In 2008 the artist wrote: ‘I left for France in 1987 — both for purely personal reasons, and because a hysterical time was beginning in Moscow, which I did not like. But I didn’t break ties with my Moscow circle, participating in joint projects and regularly visiting Moscow. In 1993 I returned, since the reasons for emigration, for me and at least for then, had ceased to exist. Having no illusions about what is happening in culture and society, I believe that a cardinal change is taking place right now, which may completely change the concept of art or even make art in its current concept irrelevant. I am interested in seeing how my individual understanding of art can exist in a new space, and whether this is possible.’

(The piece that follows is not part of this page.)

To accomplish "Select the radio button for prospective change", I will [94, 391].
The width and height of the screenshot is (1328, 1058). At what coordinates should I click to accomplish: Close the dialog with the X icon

In France Nikita Alexeev had a solo exhibition ‘Palais de l’Arbre — Balais’ at La Base Centre for Contemporary Art in 1992, and four group exhibitions: ‘Cinq Russes à Toulouse’ (Toulouse, 1988); ‘La Base au Pays des Soviets’ (La Base Centre for Contemporary Art, Paris, 1991); ‘Adresse provisoire pour l’art contemporain russe’ (Musée de la Poste, Paris, 1993); and ‘Collection d’Art Contemporain RINACO. Moscou 1993’ (Caisse des Depots et Consignations, Paris, 1993). During this time Nikita Alexeev had exhibitions in Moscow, Germany, Japan and the USA, but lacked recognition as an artist in France.

Unlike other Russian artists who often found themselves in isolation, Nikita Alexeev fell in love with France after leaving Russia. He greedily absorbed the history of world art and world contemporary art accumulated in France and grew accustomed to its culture, language, lifestyle and way of thinking. He considered France his second homeland. In 2012 Alexeev left ‘instructions’ imbued with humour and sadness in case of death: ‘...please put these two passports in my white slippers: in the left that of a citizen of the Russian Federation, in the right that of the French Republic. But you can do it the other way around, I won’t be offended anymore’.

Among the art and artists who influenced his work Nikita Alexeev listed cave paintings from the Palaeolithic period, Old Russian iconography, Far Eastern art prior to the Early Renaissance, Kazimir Malevich, René Magritte, Marcel Duchamp, Cy Twombly, Marcel Broodthaers, Dmitry Krasnopevtsev, Ilya Kabakov, Andrei Monastyrsky, ‘and others’.

Nikita Alexeev’s work is deeply rooted in the history of world and Russian art. Yet Nikita Alexeev managed to create his own unique aesthetics and his own artistic world, which have not yet been fully appreciated by the public, or by specialists in modern art history.